_Requirement_: Set down all of the data that follows, keeping every character.
-------
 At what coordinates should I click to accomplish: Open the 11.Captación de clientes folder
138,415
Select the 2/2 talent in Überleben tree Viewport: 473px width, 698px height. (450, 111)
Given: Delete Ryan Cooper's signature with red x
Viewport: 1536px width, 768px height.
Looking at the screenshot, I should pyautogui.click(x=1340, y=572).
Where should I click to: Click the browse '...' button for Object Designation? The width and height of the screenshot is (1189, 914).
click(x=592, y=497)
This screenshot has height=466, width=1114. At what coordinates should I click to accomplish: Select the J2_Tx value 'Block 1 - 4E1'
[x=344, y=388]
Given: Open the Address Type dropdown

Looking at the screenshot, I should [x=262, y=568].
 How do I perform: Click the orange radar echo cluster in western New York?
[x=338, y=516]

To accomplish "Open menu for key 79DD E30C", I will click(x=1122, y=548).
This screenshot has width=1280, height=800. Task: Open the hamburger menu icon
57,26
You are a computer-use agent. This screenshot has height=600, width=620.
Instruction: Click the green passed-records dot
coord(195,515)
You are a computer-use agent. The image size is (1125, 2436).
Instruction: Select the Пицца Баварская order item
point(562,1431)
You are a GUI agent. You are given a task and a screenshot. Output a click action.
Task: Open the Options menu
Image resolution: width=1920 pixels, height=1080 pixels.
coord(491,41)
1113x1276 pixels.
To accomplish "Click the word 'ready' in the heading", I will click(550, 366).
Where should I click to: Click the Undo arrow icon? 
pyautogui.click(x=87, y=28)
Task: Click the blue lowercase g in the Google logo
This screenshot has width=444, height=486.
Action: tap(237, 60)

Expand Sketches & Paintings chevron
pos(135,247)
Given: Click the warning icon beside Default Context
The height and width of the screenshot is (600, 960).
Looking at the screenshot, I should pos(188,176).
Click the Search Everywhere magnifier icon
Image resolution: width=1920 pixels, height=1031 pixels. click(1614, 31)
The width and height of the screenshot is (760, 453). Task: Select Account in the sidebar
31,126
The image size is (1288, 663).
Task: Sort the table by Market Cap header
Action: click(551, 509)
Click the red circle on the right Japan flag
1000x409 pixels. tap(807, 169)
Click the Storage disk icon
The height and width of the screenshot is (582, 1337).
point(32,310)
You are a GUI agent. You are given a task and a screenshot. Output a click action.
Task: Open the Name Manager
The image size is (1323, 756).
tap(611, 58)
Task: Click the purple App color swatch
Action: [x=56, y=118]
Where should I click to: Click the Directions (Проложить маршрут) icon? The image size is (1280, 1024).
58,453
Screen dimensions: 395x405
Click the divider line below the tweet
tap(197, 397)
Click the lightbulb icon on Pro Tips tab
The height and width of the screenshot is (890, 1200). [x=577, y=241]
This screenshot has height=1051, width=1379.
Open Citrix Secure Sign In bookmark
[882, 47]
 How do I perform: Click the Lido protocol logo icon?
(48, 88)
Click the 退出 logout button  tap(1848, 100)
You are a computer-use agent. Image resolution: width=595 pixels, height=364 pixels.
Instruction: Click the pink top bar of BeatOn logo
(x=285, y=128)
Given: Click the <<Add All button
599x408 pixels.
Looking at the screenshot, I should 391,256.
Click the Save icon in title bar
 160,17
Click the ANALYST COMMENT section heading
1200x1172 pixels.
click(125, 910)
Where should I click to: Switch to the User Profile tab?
-------
_Task solution_:
 At what coordinates should I click to accomplish: Open the 11.Captación de clientes folder
138,415
Select the 2/2 talent in Überleben tree Viewport: 473px width, 698px height. (450, 111)
Given: Delete Ryan Cooper's signature with red x
Viewport: 1536px width, 768px height.
Looking at the screenshot, I should pyautogui.click(x=1340, y=572).
Where should I click to: Click the browse '...' button for Object Designation? The width and height of the screenshot is (1189, 914).
click(x=592, y=497)
This screenshot has height=466, width=1114. At what coordinates should I click to accomplish: Select the J2_Tx value 'Block 1 - 4E1'
[x=344, y=388]
Given: Open the Address Type dropdown

Looking at the screenshot, I should [x=262, y=568].
 How do I perform: Click the orange radar echo cluster in western New York?
[x=338, y=516]

To accomplish "Open menu for key 79DD E30C", I will click(x=1122, y=548).
This screenshot has width=1280, height=800. Task: Open the hamburger menu icon
57,26
You are a computer-use agent. This screenshot has height=600, width=620.
Instruction: Click the green passed-records dot
coord(195,515)
You are a computer-use agent. The image size is (1125, 2436).
Instruction: Select the Пицца Баварская order item
point(562,1431)
You are a GUI agent. You are given a task and a screenshot. Output a click action.
Task: Open the Options menu
Image resolution: width=1920 pixels, height=1080 pixels.
coord(491,41)
1113x1276 pixels.
To accomplish "Click the word 'ready' in the heading", I will click(550, 366).
Where should I click to: Click the Undo arrow icon? 
pyautogui.click(x=87, y=28)
Task: Click the blue lowercase g in the Google logo
This screenshot has width=444, height=486.
Action: tap(237, 60)

Expand Sketches & Paintings chevron
pos(135,247)
Given: Click the warning icon beside Default Context
The height and width of the screenshot is (600, 960).
Looking at the screenshot, I should pos(188,176).
Click the Search Everywhere magnifier icon
Image resolution: width=1920 pixels, height=1031 pixels. click(1614, 31)
The width and height of the screenshot is (760, 453). Task: Select Account in the sidebar
31,126
The image size is (1288, 663).
Task: Sort the table by Market Cap header
Action: click(551, 509)
Click the red circle on the right Japan flag
1000x409 pixels. tap(807, 169)
Click the Storage disk icon
The height and width of the screenshot is (582, 1337).
point(32,310)
You are a GUI agent. You are given a task and a screenshot. Output a click action.
Task: Open the Name Manager
The image size is (1323, 756).
tap(611, 58)
Task: Click the purple App color swatch
Action: [x=56, y=118]
Where should I click to: Click the Directions (Проложить маршрут) icon? The image size is (1280, 1024).
58,453
Screen dimensions: 395x405
Click the divider line below the tweet
tap(197, 397)
Click the lightbulb icon on Pro Tips tab
The height and width of the screenshot is (890, 1200). [x=577, y=241]
This screenshot has height=1051, width=1379.
Open Citrix Secure Sign In bookmark
[882, 47]
 How do I perform: Click the Lido protocol logo icon?
(48, 88)
Click the 退出 logout button  tap(1848, 100)
You are a computer-use agent. Image resolution: width=595 pixels, height=364 pixels.
Instruction: Click the pink top bar of BeatOn logo
(x=285, y=128)
Given: Click the <<Add All button
599x408 pixels.
Looking at the screenshot, I should 391,256.
Click the Save icon in title bar
 160,17
Click the ANALYST COMMENT section heading
1200x1172 pixels.
click(125, 910)
Where should I click to: Switch to the User Profile tab?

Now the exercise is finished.